-- Start of Text segment --

A service that had no business being slow was sitting at a steady, unbothered 80% CPU under perfectly ordinary load. Nothing in the obvious places explained it. The database was bored, the requests were small, the response times were merely "annoying" rather than alarming. So I did the thing I should always do first and reached for Brendan Gregg's flamegraph tooling instead of staring at the code and guessing.
The recipe hasn't changed in years and still feels like a magic trick:
perf record -F 99 -p $(pgrep myservice) -g -- sleep 30
perf script | ./stackcollapse-perf.pl | ./flamegraph.pl > out.svg
Ninety-nine hertz so you don't accidentally lock-step with a timer, thirty seconds of real traffic, and out the other end comes an SVG you can actually click around in. The width of each bar is time on CPU. Wide is bad. You're hunting for a plateau that's wider than it has any right to be.
And there it was. Not the request handler, not serialisation, not the database driver. A fat, embarrassing plateau sat squarely in our logging path. We were building a structured log line for every single request at debug level, formatting it, allocating the string, and then throwing it away because the configured level was info. The work to decide "we don't want this" cost more than the work we actually wanted.
The fix was a one-liner: guard the expensive formatting behind an if log.DebugEnabled() check so we don't render the message unless something is going to read it. CPU dropped from 80% to about 35% on the same traffic. No clever algorithm, no rewrite, just stopping the machine from carefully preparing a meal and binning it.
The lesson I keep relearning: I am a terrible judge of where my own code spends its time. The hot path is almost never where my intuition points, and thirty seconds of perf beats an afternoon of confident hypotheses. Profile first. I'll have forgotten this again by the next time, no doubt.

-- End of Text segment --
-- Start of Rows --

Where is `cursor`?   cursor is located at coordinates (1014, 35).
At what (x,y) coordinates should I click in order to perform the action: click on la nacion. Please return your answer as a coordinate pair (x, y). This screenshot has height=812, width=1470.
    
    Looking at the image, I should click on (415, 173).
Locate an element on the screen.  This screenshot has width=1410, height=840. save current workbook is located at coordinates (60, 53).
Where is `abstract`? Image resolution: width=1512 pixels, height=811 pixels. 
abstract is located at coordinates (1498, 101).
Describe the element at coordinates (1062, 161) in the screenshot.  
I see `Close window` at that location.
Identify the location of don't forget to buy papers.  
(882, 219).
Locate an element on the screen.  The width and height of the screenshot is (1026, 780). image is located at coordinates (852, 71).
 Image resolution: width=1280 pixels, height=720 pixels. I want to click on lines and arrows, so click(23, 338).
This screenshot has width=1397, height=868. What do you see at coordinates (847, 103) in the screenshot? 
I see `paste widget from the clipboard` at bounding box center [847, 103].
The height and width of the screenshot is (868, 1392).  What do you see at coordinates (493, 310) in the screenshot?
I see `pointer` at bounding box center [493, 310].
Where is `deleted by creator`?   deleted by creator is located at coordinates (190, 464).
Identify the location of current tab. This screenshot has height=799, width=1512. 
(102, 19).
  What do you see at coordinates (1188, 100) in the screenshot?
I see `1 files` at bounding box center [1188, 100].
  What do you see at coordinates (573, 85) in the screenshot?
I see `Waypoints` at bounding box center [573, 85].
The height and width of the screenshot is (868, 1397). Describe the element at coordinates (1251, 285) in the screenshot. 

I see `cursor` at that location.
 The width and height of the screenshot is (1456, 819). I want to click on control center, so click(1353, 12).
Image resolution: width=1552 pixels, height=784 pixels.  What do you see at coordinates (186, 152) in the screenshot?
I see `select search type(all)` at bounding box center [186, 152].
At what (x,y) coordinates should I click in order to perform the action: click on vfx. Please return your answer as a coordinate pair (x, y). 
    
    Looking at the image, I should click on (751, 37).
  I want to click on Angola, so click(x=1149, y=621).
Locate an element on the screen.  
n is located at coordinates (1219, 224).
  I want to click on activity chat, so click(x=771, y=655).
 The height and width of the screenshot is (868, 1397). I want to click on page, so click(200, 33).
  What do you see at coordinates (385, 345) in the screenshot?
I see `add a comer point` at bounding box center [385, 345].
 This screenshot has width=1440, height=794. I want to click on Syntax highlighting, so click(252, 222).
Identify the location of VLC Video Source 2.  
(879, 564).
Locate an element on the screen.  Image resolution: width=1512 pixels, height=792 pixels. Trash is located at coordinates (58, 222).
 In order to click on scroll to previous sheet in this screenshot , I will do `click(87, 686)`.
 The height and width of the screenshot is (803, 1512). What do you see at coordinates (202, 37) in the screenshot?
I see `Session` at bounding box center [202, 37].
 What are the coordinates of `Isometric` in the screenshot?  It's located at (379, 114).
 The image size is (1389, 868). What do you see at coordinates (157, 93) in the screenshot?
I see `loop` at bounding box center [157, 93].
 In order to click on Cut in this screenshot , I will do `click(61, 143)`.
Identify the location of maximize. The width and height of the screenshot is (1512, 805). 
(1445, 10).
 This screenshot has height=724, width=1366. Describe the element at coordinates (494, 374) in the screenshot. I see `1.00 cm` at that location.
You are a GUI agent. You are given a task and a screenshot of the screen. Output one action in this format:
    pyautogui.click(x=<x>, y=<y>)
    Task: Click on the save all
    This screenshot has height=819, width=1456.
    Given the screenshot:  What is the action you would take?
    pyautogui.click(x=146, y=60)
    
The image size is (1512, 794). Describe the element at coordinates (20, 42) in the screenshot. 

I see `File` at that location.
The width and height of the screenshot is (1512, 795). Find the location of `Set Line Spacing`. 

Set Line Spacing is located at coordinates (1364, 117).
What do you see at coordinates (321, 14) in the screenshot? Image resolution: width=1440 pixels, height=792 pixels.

-- End of Rows --

*Exercises to complete:*
1 > Translate this sentence from the profiling write-up above into Spanish: "The width of each bar is time on CPU."
2 > Copy out the profiling write-up above from "The lesson I" to "time, no doubt.".
3 > Answer these questions from the profiling write-up above.
(a) At what frequency in hertz does the perf command sample?
(b) What log level was the service configured to use?
(c) To roughly what percentage did CPU fall after the fix?

*Expected outputs:*
1 > El ancho de cada barra es el tiempo en CPU.

2 >
The lesson I keep relearning: I am a terrible judge of where my own code spends its time. The hot path is almost never where my intuition points, and thirty seconds of perf beats an afternoon of confident hypotheses. Profile first. I'll have forgotten this again by the next time, no doubt.

3 >
(a) 99 hertz
(b) Info
(c) About 35%